Focusing on Anchorage’s outsized population of homeless individuals — a figure Popp correctly pinned at 70% of the state’s overall count — he said the city must use proven effective strategies. While he commended both the mayor and the assembly on adopting Houston’s “housing first” model of tackling this large, complex issue, he also used critiques based on Oklahoma City as a model. 

“I became a student of Oklahoma City on a number of things,” Popp said, referring to a conversation with its former mayor Mick Cornett. 

Using a “hammer and nail analogy,” he likened government to a blunt instrument that could use sweeping edicts to quickly solve single issues. To permanently solve component issues, however, a consistent partnership of public and private entities was his solution to permanently addressing this crisis. 
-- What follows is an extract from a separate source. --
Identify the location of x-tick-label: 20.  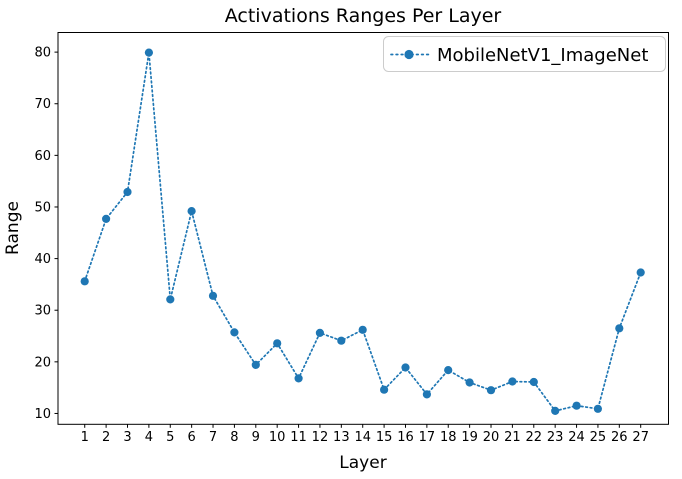
(492, 438).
“I’ve been to the warming shelter on [56th Avenue] a couple times,” said Popp. “The vast majority of that population is incapable of going to work; mental health issues, substance abuse issues, behavioral issues, physical infirmities.” 

Popp used this example to criticize the state as “not a reliable partner” to the city, since they have frozen their funding for rehabilitation and behavioral health services since 2016. 
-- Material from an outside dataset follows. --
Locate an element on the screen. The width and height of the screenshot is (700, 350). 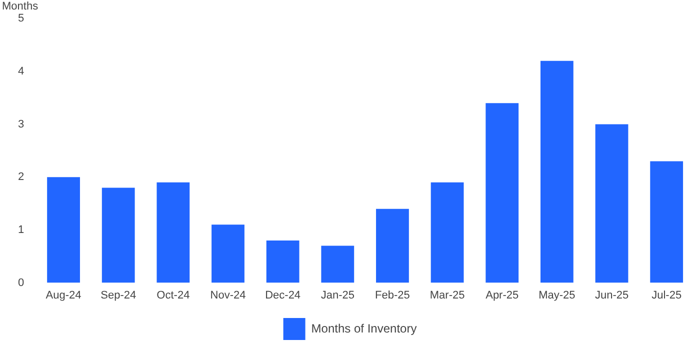
x-tick-label: Jul-25 is located at coordinates (667, 296).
Moreover with housing, Popp was adamant about tackling fundamental development issues that led to the city’s current housing shortage. Total housing vacancy sat at 3% at the end of 2023 and property owners recently saw a 9% spike in valuation. Calling on his work experience, Popp believes Anchorage needs to build its way out of unaffordability. 
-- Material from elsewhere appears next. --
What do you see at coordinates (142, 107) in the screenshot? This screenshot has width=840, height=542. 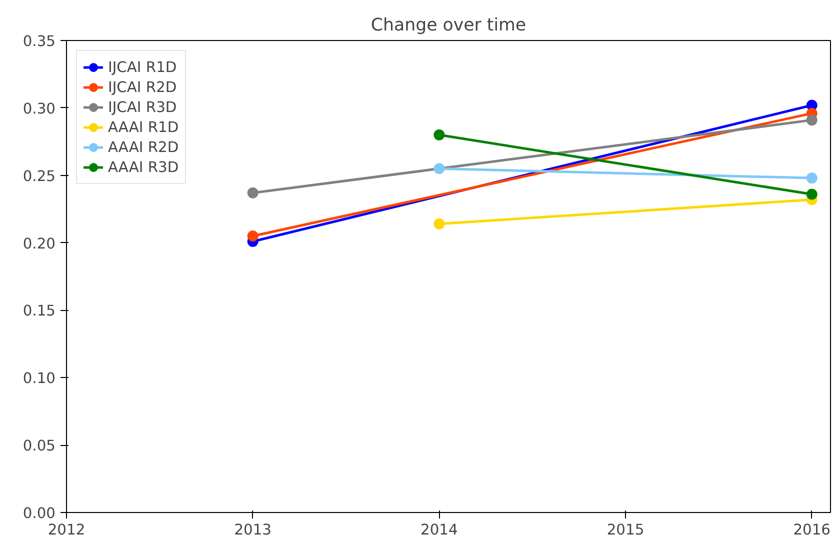 I see `legend-label: IJCAI R3D` at bounding box center [142, 107].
“We're land poor. We don't have, you know, thousands of acres sitting around waiting to be developed,” Popp said in reference to Anchorage being out of available land for development.

Popp believes Anchorage’s sprawl has contributed significantly to both shortages and a lack of walkability in most areas of the city. His plan for increasing the supply of workforce affordable housing includes: 

1. Building on deregulatory steps taken by the assembly — such as axing parking minimums and restrictions on Accessory Dwelling Units — to encourage redevelopment.

2. Enabling the creation of “mixed use” — or compound commercial and residential spaces. 

3. Identifying generational needs for “efficiency” in housing.

His focus on younger Millennials and Gen Z in his housing proposals likely extends from the needs of UAA students — less than six percent of whom live in on-campus housing according to UAA’s estimates. 

For this policy to be put in place however, Popp would need cooperation across sections of city government — something he doesn’t think the Bronson Administration is capable of. 

“What I see in the current administration is a series of just one dumpster fire after another of issues and violations of municipal code failure to execute appropriately,” Popp said of Bronson’s record, accusing the mayor of “Learning on the job.” 

Popp vaguely referenced “political appointees” within the Bronson administration, likely referring to ousted library director Judy Norton Eledge and resigned City Human Resources Director Niki Tshibaka — both of whom were political allies of the Mayor. 

Popp cited his 10 years of municipal government experience in the Kenai Peninsula, identifying his successes under both Republican and Democratic mayors.

“I'm about Anchorage. My party is Anchorage. That's it. And I'm not about appointing people who wrote me a check for my campaign.”

Desiring both to rehire administrative professionals that were shed during the Bronson and Berkowitz mayorships — Popp aims to revitalize the city’s professional workforce. This, he said, would allow the city to reinvest in itself after significant population declines.

“I want to bring vision to our government.”